Volkswagen plans to add a subcompact crossover costing about 18,000 euros ($21,000) to its all-electric I.D. family of vehicles, expanding its lineup of zero-emissions vehicles that are more affordable than those of Tesla, according to people familiar with the matter.
The entry level vehicle may be built at VW’s factory in Emden, Germany, said the people, who asked not to be identified because the plan has not received final approval by the automaker's supervisory board. Sales could start sometime after 2020, and the company expects to sell about 200,000 per year, they said.
That would put it on par with current production levels of the more-expensive Tesla Model 3, the U.S. electric-car leader’s most affordable vehicle, which is due to arrive in Europe next year.
The I.D. range is at the heart of one of the auto industry’s most aggressive electric-car initiatives -- a plan to put 50 models on the road across the group, including volume brands such as VW, Seat and Skoda. The world’s largest automaker plans to use its massive scale to offer less-expensive EVs than rivals like Tesla, hoping to blunt their early advantage as more consumers adopt zero-emissions vehicle.
The first in the lineup is the I.D. Neo, which will be made at Zwickau, Germany, and begin sales in 2020. With less complexity and fewer model variants, VW may be able to produce the car in roughly half the time needed to assemble a Golf hatchback, according to the people. VW has said it will be sold for a price of a comparable diesel car, suggesting a price tag of roughly 23,000 euros.
A midsize electric sedan and station wagon named I.D. Aero could add production of another 100,000 cars per year at the Emden plant, as VW seeks to safeguard employment. The factory so far relies on the Passat sedan and station wagon, which would move to the Czech site of sister brand Skoda in Kvasiny around 2022, according to the people. The Emden factory faced several production halts this year due to sluggish demand as consumers increasingly opt for SUVs.
In China, VW intends to expand electric-car production beyond a factory in Anting and a site in Foshan that have been selected already to make purely battery-powered cars as of 2020. In North America, VW plans to make electric cars at the company’s only U.S. vehicle factory in Chattanooga.
The production revamp, dubbed project Polaris internally, is part of a large-scale overhaul aimed at allocating vehicle manufacturing more efficiently across VW’s stable of 12 automotive brands. VW is seeking to wring billions of euros in savings for its EV push, through closer cooperation between brands and measures such as the culling of slow-selling models, trims and color options.

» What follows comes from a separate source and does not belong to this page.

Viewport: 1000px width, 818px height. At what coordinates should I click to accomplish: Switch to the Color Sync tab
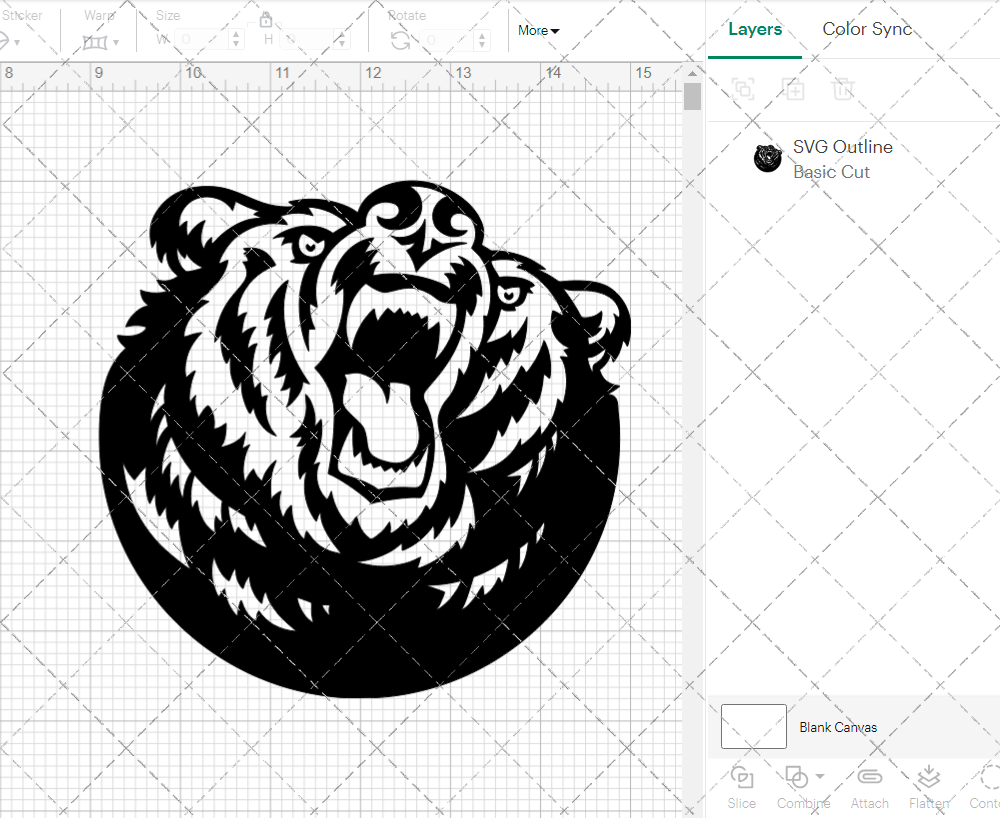click(866, 29)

Volkswagen CEO Herbert Diess said in a recent interview the company might license its new electric-car technology, dubbed MEB, to Ford as part of the two companies’ cooperation talks. VW is also discussing sharing the technology with other global automakers, according to the people. Teaming up with peers to share costs marks a strategy shift for the German manufacturer, as cooperation efforts in the past have often been bogged down by cultural differences.
As part of the investment push, VW plans to built a new factory in an East European country like Hungary or Bulgaria. That would allow it to benefit from lower labor costs with an annual production capacity of 350,000 cars, including for cars that are currently made at Skoda’s Kvasiny site but need to make way for the Passat.
Earlier media reports about shifting the Passat away from Germany and replacing it with electric cars sparked concern among VW’s workforce as the speed with which consumers switch to battery-powered cars remains uncertain. In addition to the plans at Emden and Zwickau, VW will also replace the successor of the iconic Microbus made in Hanover with a planned electric iteration dubbed I.D. Buzz. The next combustion version of the Microbus successor could be built at a Ford factory in Turkey.
VW’s supervisory board will meet on Nov. 16 to discuss the production overhaul and related investment plans for the next years. Labor union representatives account for half of the 20 seats on the supervisory board and can block decisions.